Féminin
Une librairie féministe qui fleure bon la violette
8 avril 2019
C’était ce jour et cette heure. Mais si ! Vous savez ! Ce jour et cette heure où dans l’air se diffuse cette odeur si douce et si spéciale. L’odeur…de l’arrivée du week-end tant espéré. Devant la librairie dans laquelle je me rends, cohue.
Surprise et amusée, je noterai dans quelques secondes qu’elle ne s’est pas formée devant la librairie Violette and Co mais devant l’organisateur du casting de musiciens RATP. La porte à côté 🙂 L’espoir d’une vie qui va bientôt changer…
Puis, retour à la réalité. Je pousse la porte de ce temple du livre à la façade rose fuchsia, orné de poutres en bois.
Silence propre aux librairies. Quelques clientes feuillettent dans le calme. Librairie toute en longueur, cosy. Mais un voile plane…
Le 31 mars dernier, Julia, jeune femme transgenre, c’est faite agressée Place de la République, à Paris. Pourquoi ? Parce qu’elle n’était pas…Pas comme ils auraient aimé, pas comme ils auraient désiré. Alors ils l’ont tabassée.
C’est, entre autres, pour dénoncer ça que la librairie Violette and Co est là. Librairie féministe et LGBT s’il en est. Librairie « de transmission, pas militante mais ouverte et passeuse d’idées ». comme défend Christine Lemoine, une des deux libraires et créatrices des lieux que j’ai rencontrée.

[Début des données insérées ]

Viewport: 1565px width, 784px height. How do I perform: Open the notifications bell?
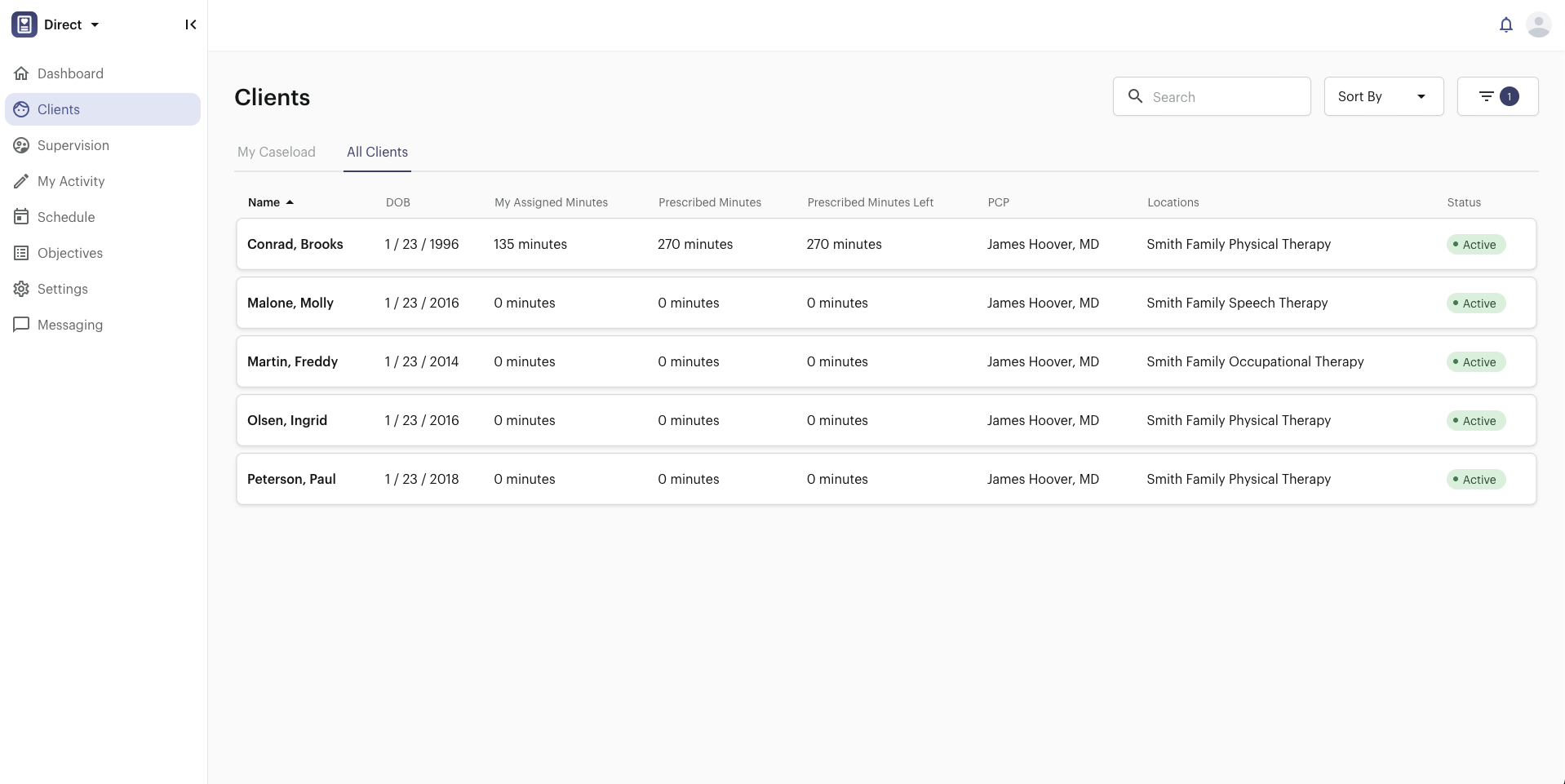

Comment est née la librairie ?
C’était en 2004, mais l’idée a surgi au début 2003 pour plusieurs raisons. D’abord, à Paris il ne restait plus qu’une seule librairie LGBT, dans le Marais (ndlr : Les mots à la bouche), il y avait donc de la place pour nous. Par ailleurs, il n’y avait plus, depuis longtemps, de librairie féministe. Et puis, des raisons personnelles…des changements d’orientation…
La librairie fête ses 15 ans. Quelles évolutions avez-vous pu noter dans les publications ou chez vos lecteurs/lectrices ?
Pour les titres, il n’y a pas eu de réel changement, nous sommes restées fidèles à nos envies, à nos choix mais il y a effectivement eu des petites adaptations. Par exemple, depuis 2 ans , le rayon BD a pris de l’ampleur mais nous avions un rayon de livres en anglais que nous avons finalement abandonné.
Si on peut continuer à faire la même chose (notamment en sciences humaines), c’est parce qu’il y a des publications. Enfin…sauf pour les lesbiennes. Il y en a peu. Les éditeurs sont frileux, la plupart des essais sont issus d’une thèse, d’un travail de recherche. Or à l’Université en France aujourd’hui, pas vraiment facile de poursuivre une recherche sur le lesbianisme. Il faut savoir que ça peut bloquer des carrières. Carrément !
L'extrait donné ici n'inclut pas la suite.